-- Start --

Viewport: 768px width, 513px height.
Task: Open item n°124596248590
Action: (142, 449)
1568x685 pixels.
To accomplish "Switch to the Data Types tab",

-- End --

CHALLENGE >> Print every line of the records above verbatim, in their original order.

ANSWER TO THIS PROBLEM >>
Viewport: 768px width, 513px height.
Task: Open item n°124596248590
Action: (142, 449)
1568x685 pixels.
To accomplish "Switch to the Data Types tab",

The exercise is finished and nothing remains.